Some of the students have never so much as picked up a hammer before, Seaburg said. Now, they can’t say that.
“We all know how to use tape measures now; we know how to nail in a hammer,” Ramirez said. “This is real-life stuff.”
The endeavor has also instilled soft skills outside of beginner carpentry – namely, teamwork.
“We do a lot of communication stuff here,” junior Ryland Cano said. “But this is like physical teamwork where we’re like, ‘Hey, I can’t move this on my own. I need at least four people here.’ ”
Manual labor isn’t the only life skill the students are fostering through the partnership. It’s a comprehensive look at housing in Spokane – the history of racial discrimination in housing, homelessness, city zoning and potential future home ownership.
On Wednesday morning, students work through the details of buying a house. Through the aid of myriad guest speakers, they learn about credit scores, the benefits of renting versus buying a home and how to take out a loan to buy property.
“I feel way more prepared, honestly, and I’m less terrified to rent or consider owning a home,” junior Dot Bruwer said. “I’m not just kind of being thrown into the water.”
The exercise assuaged the fear of adulthood in many of the teenagers, some said. Still a ways off from homeownership themselves, the practice demystifies the process and allows the kids to picture themselves as homeowners, a position that many of the teens had already written off as unattainable in their lifetimes.
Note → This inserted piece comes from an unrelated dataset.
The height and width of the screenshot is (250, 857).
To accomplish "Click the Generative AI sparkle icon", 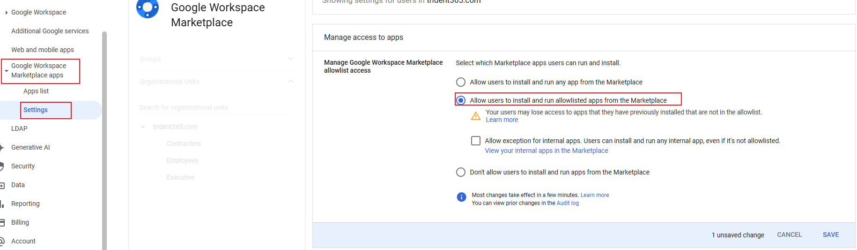I will coord(2,147).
“Now that we’re looking into renting and buying and mortgages and loans, we’re seeing how all of that ties into getting the place,” said junior Eden Day. “I feel a lot more confident that I could walk into a bank and know what I need to say.”
While other lessons can feel abstract to students, junior Thalia Stevens said this would stay with her for her entire life – more so than anything else she’s learned in school.
“This is definitely one of the most helpful things I’ve learned here,” Day said. “This project in particular has been very enlightening.”